Ayer, repasando un diario atrasado, reparé en una noticia que se me había escapado. Aludía a la muerte del paleontólogo Richard Leakey, ocurrida el día dos de enero.
Nacido en Nairobi, pero de origen
británico, heredó la pasión investigadora de su padre, Louis Leakey, quien,
junto a su mujer, Mary Douglas Nicol, descubrió en la Garganta de Olduvai (Tanzania)
restos de uno de los primeros representantes del género humano, al que dieron
el nombre de “Homo habilis”, por atribuirle la habilidad de tallar los utensilios
hallados junto a sus huesos. Richard continuó la investigación de sus padres y
la extendió al valle del río Omo, en Etiopía, donde halló gran cantidad de
restos de homínidos del grupo “habilis” y, luego del grupo “rudolfensis”, cerca
del lago Turkana, antiguo lago Rodolfo (en honor del archiduque de Habsburgo),
en la gran falla del Rift, en Kenia, en particular restos de un niño -Turkana
boy o Niño de Nariokotome- adolescente de la especie del “Homo erectus”.
No soy un aficionado a la paleontología
ni estoy especialmente interesado en los ancestros del género humano, pues, para
hacerme una idea de lo que eran los hombres primitivos, hay días con que me
basta mirar alrededor, pero sí mantengo la superficial curiosidad del turista.
Y me gusta el cine.
No había oído hablar de los Leakey hasta
un caluroso día de junio de 2007, cuando llegué con mi familia a la Garganta de
Olduvai, en la llanura del Serengueti, volviendo del Ngorongoro. Allí nos hablaron
de sus investigaciones y nos mostraron, en un pequeño y rústico museo, sus
descubrimientos. Una lástima, por la falta de medios para montar una
instalación mejor. Todo muy interesante, pero lo que más me impresionó fue la
reproducción de las huellas de los pies de dos seres humanos, un adulto y un
niño, que habían quedado petrificadas en el polvo provocado por la violenta erupción
de un volcán, que realmente reventó.

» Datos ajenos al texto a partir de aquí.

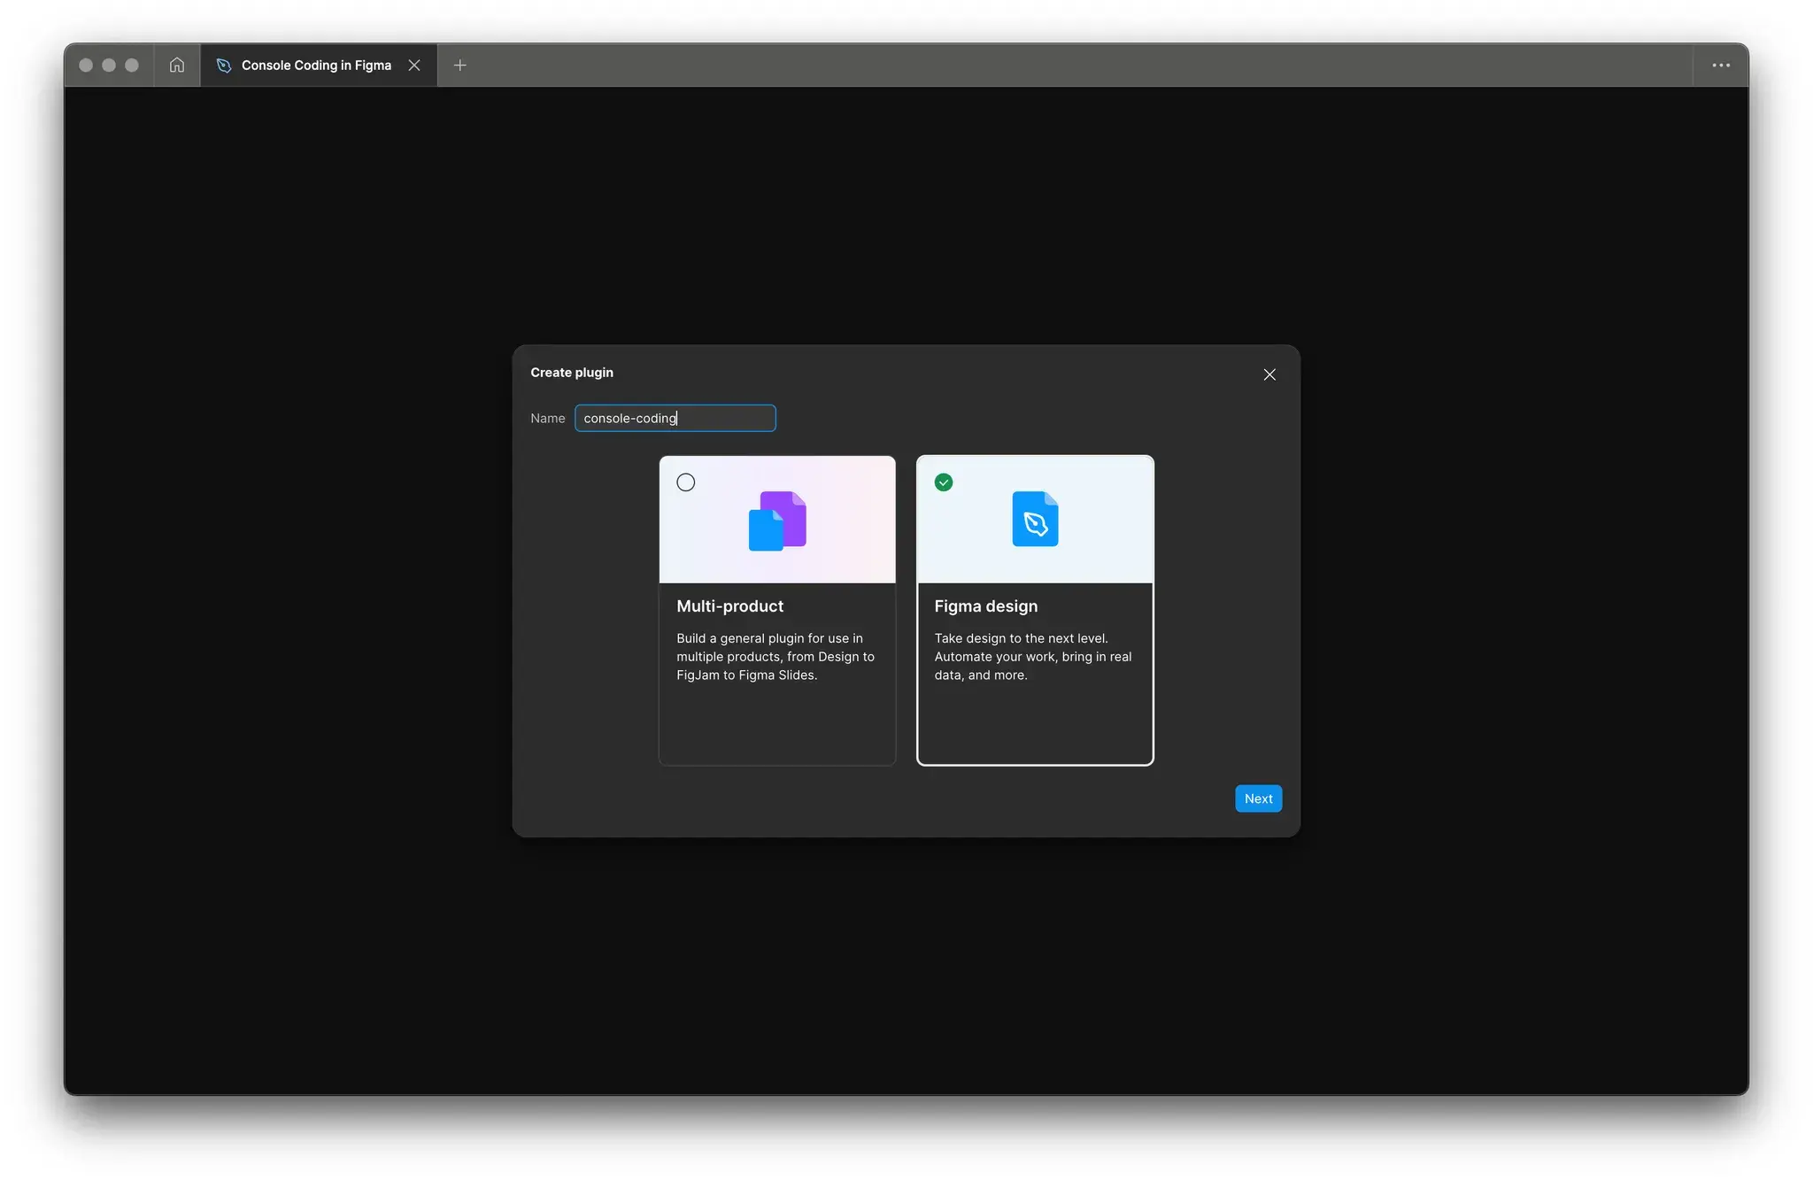Close the Create plugin dialog
The width and height of the screenshot is (1813, 1180).
coord(1269,374)
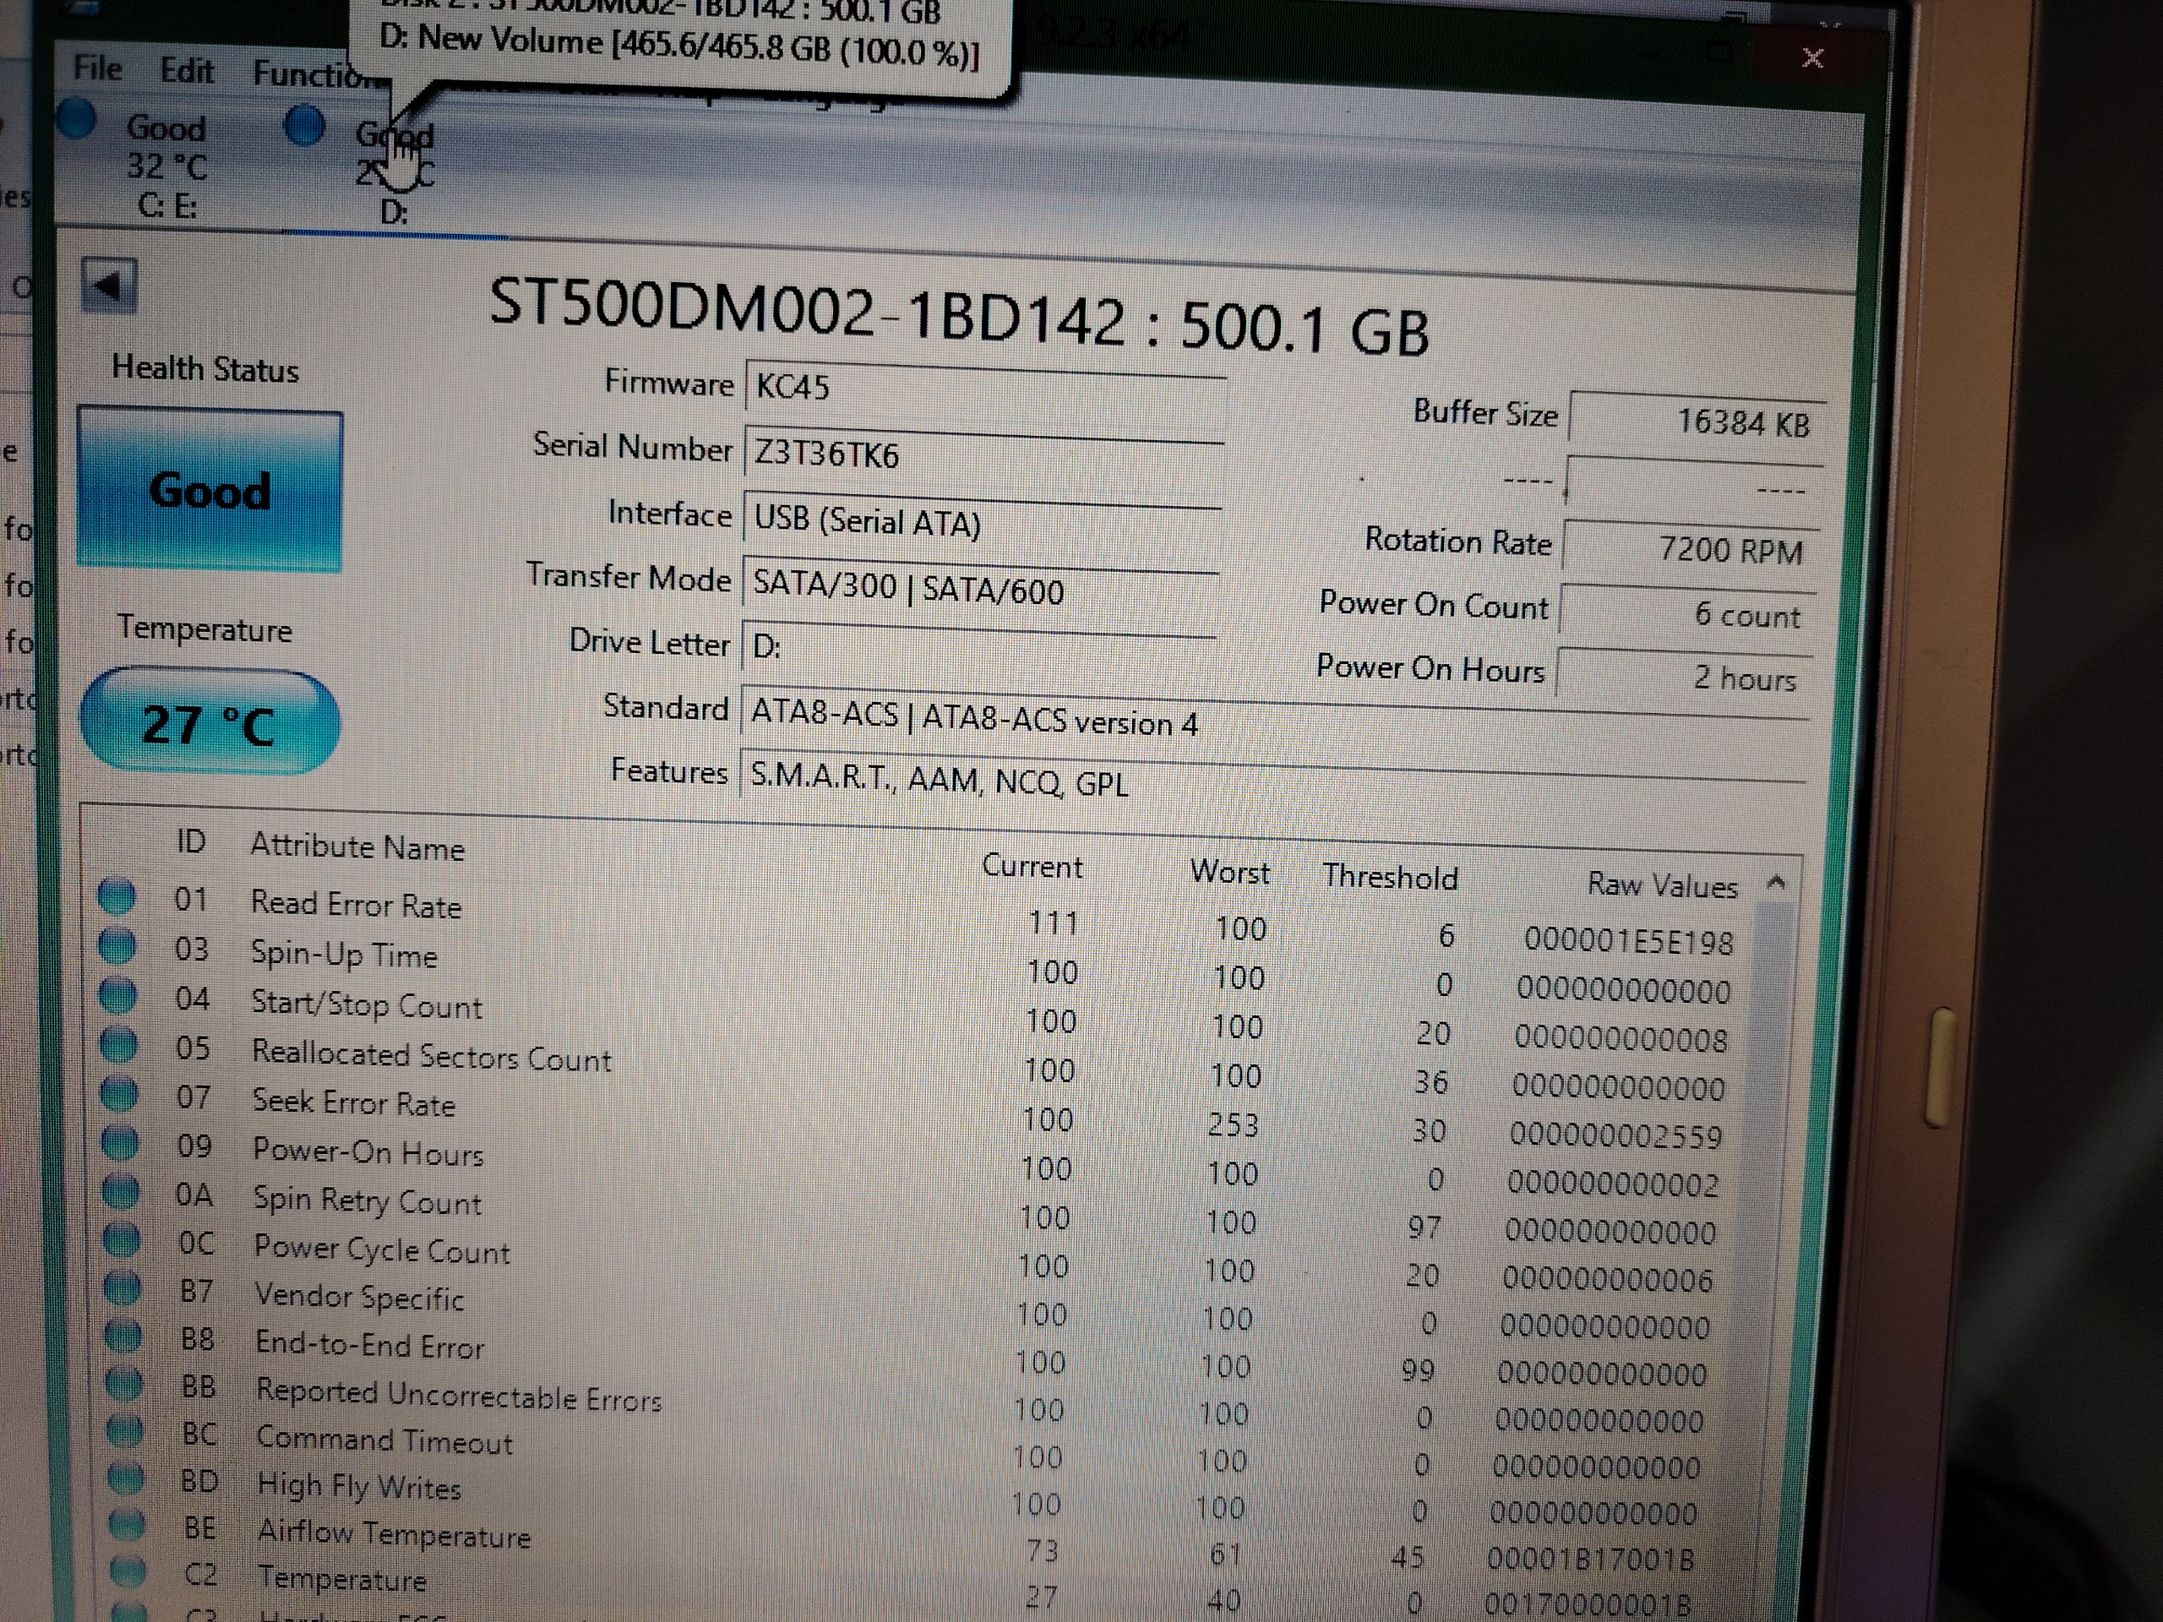Screen dimensions: 2163x1622
Task: Click the Power-On Hours status dot
Action: 119,1143

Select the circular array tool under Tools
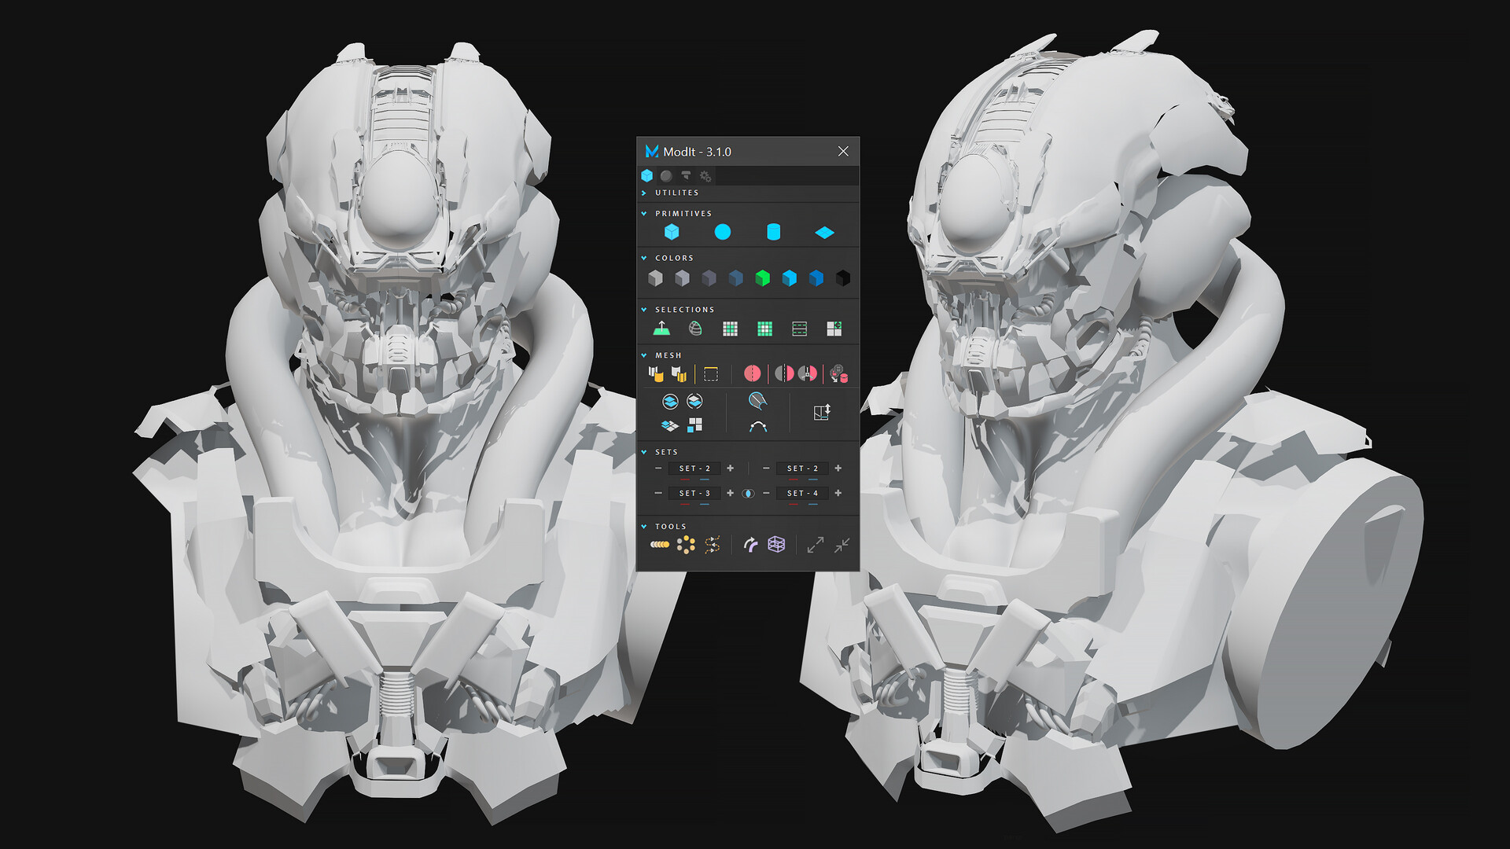click(685, 543)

Huellas que recordaban las halladas, por ejemplo,
en las ruinas de Pompeya, destruida por la erupción del Vesuvio. En cuanto al
volcán, no podía ser otro que el Ngorongoro (una maravilla), que no está muy lejos
y del que se cuenta que antaño era un monte tan alto o más que el Kilimanjaro.
De forma coloquial se alude al cráter del
Ngorongoro, y así lo dice el cazador Sean Mercer (John Wayne), en las primeras
secuencias de la película “Hatari” (Howard Hawks, 1962) cuando tiene que
trasladar al “Indio” (Bruce Cabot), herido por la cornada de un rinoceronte, a
un hospital de Arusha para ser atendido. Y en esa conversación indica que están
en un cráter y que tardarán unas cinco horas en llegar a Arusha, con lo cual
confirma que estaba cazando con su equipo en el monte citado, pero no en el
cráter, sino en la caldera, porque el volcán reventó desde muy abajo, dejando
una especie de circo de 20 kilómetros de diámetro, con unas paredes de 600
metros de alto. Y esa explosión, que debió ser tremenda, quizá como la del
Krakatoa de 1883, sorprendió a los primitivos habitantes de la zona circundante,
dos de los cuales dejaron las huellas de sus pies -y de su existencia- sobre el
polvo luego solidificado y conservado como un documento.
Si pueden, visiten Tanzania. Y después vean “Hatari”.